Task goal :: Copy out all the entries below, word for word.

Records shown ::
------------------------------------------------------------

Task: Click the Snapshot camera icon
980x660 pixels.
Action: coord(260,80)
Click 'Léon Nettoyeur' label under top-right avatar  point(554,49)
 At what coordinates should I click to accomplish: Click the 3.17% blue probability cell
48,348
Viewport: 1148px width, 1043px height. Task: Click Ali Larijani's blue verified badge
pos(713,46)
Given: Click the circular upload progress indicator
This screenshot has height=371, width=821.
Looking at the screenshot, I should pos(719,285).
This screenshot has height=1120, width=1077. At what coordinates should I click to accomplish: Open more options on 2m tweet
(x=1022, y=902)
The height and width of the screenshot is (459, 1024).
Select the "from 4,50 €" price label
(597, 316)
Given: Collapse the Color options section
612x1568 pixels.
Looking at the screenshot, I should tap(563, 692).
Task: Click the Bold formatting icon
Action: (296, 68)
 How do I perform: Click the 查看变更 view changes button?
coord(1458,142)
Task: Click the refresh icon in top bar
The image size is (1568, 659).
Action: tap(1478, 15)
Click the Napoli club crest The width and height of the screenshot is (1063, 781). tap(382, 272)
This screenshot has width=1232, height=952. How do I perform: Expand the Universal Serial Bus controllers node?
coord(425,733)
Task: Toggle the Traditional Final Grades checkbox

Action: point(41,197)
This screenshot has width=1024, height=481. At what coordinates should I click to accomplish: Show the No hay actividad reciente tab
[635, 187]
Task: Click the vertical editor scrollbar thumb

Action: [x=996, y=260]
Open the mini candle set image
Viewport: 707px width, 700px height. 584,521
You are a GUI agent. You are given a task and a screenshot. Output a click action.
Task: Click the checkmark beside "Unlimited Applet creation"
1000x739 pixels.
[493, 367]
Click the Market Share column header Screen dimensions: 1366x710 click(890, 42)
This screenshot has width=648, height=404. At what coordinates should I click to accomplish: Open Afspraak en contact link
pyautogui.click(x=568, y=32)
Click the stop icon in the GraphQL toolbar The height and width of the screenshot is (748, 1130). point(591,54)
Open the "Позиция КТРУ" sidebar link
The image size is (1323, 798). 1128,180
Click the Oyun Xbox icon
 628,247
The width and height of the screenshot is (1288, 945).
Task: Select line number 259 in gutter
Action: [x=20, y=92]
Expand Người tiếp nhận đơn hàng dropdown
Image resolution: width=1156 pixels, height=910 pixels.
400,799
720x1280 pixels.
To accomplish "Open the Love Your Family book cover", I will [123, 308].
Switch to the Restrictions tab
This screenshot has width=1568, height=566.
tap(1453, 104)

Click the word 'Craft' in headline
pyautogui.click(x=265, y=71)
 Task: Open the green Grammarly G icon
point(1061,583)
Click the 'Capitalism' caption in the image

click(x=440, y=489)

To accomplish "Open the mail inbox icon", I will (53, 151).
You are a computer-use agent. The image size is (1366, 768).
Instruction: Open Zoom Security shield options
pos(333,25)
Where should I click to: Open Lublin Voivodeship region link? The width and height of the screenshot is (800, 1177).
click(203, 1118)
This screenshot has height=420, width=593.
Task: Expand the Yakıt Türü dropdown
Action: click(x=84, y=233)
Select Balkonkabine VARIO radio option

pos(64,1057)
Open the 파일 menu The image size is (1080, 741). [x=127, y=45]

------------------------------------------------------------

Written reply ::
Task: Click the Snapshot camera icon
980x660 pixels.
Action: coord(260,80)
Click 'Léon Nettoyeur' label under top-right avatar  point(554,49)
 At what coordinates should I click to accomplish: Click the 3.17% blue probability cell
48,348
Viewport: 1148px width, 1043px height. Task: Click Ali Larijani's blue verified badge
pos(713,46)
Given: Click the circular upload progress indicator
This screenshot has height=371, width=821.
Looking at the screenshot, I should pos(719,285).
This screenshot has height=1120, width=1077. At what coordinates should I click to accomplish: Open more options on 2m tweet
(x=1022, y=902)
The height and width of the screenshot is (459, 1024).
Select the "from 4,50 €" price label
(597, 316)
Given: Collapse the Color options section
612x1568 pixels.
Looking at the screenshot, I should tap(563, 692).
Task: Click the Bold formatting icon
Action: (296, 68)
 How do I perform: Click the 查看变更 view changes button?
coord(1458,142)
Task: Click the refresh icon in top bar
The image size is (1568, 659).
Action: tap(1478, 15)
Click the Napoli club crest The width and height of the screenshot is (1063, 781). tap(382, 272)
This screenshot has width=1232, height=952. How do I perform: Expand the Universal Serial Bus controllers node?
coord(425,733)
Task: Toggle the Traditional Final Grades checkbox

Action: point(41,197)
This screenshot has width=1024, height=481. At what coordinates should I click to accomplish: Show the No hay actividad reciente tab
[635, 187]
Task: Click the vertical editor scrollbar thumb

Action: [x=996, y=260]
Open the mini candle set image
Viewport: 707px width, 700px height. 584,521
You are a GUI agent. You are given a task and a screenshot. Output a click action.
Task: Click the checkmark beside "Unlimited Applet creation"
1000x739 pixels.
[493, 367]
Click the Market Share column header Screen dimensions: 1366x710 click(890, 42)
This screenshot has width=648, height=404. At what coordinates should I click to accomplish: Open Afspraak en contact link
pyautogui.click(x=568, y=32)
Click the stop icon in the GraphQL toolbar The height and width of the screenshot is (748, 1130). point(591,54)
Open the "Позиция КТРУ" sidebar link
The image size is (1323, 798). 1128,180
Click the Oyun Xbox icon
 628,247
The width and height of the screenshot is (1288, 945).
Task: Select line number 259 in gutter
Action: [x=20, y=92]
Expand Người tiếp nhận đơn hàng dropdown
Image resolution: width=1156 pixels, height=910 pixels.
400,799
720x1280 pixels.
To accomplish "Open the Love Your Family book cover", I will [123, 308].
Switch to the Restrictions tab
This screenshot has width=1568, height=566.
tap(1453, 104)

Click the word 'Craft' in headline
pyautogui.click(x=265, y=71)
 Task: Open the green Grammarly G icon
point(1061,583)
Click the 'Capitalism' caption in the image

click(x=440, y=489)

To accomplish "Open the mail inbox icon", I will (53, 151).
You are a computer-use agent. The image size is (1366, 768).
Instruction: Open Zoom Security shield options
pos(333,25)
Where should I click to: Open Lublin Voivodeship region link? The width and height of the screenshot is (800, 1177).
click(203, 1118)
This screenshot has height=420, width=593.
Task: Expand the Yakıt Türü dropdown
Action: click(x=84, y=233)
Select Balkonkabine VARIO radio option

pos(64,1057)
Open the 파일 menu The image size is (1080, 741). [x=127, y=45]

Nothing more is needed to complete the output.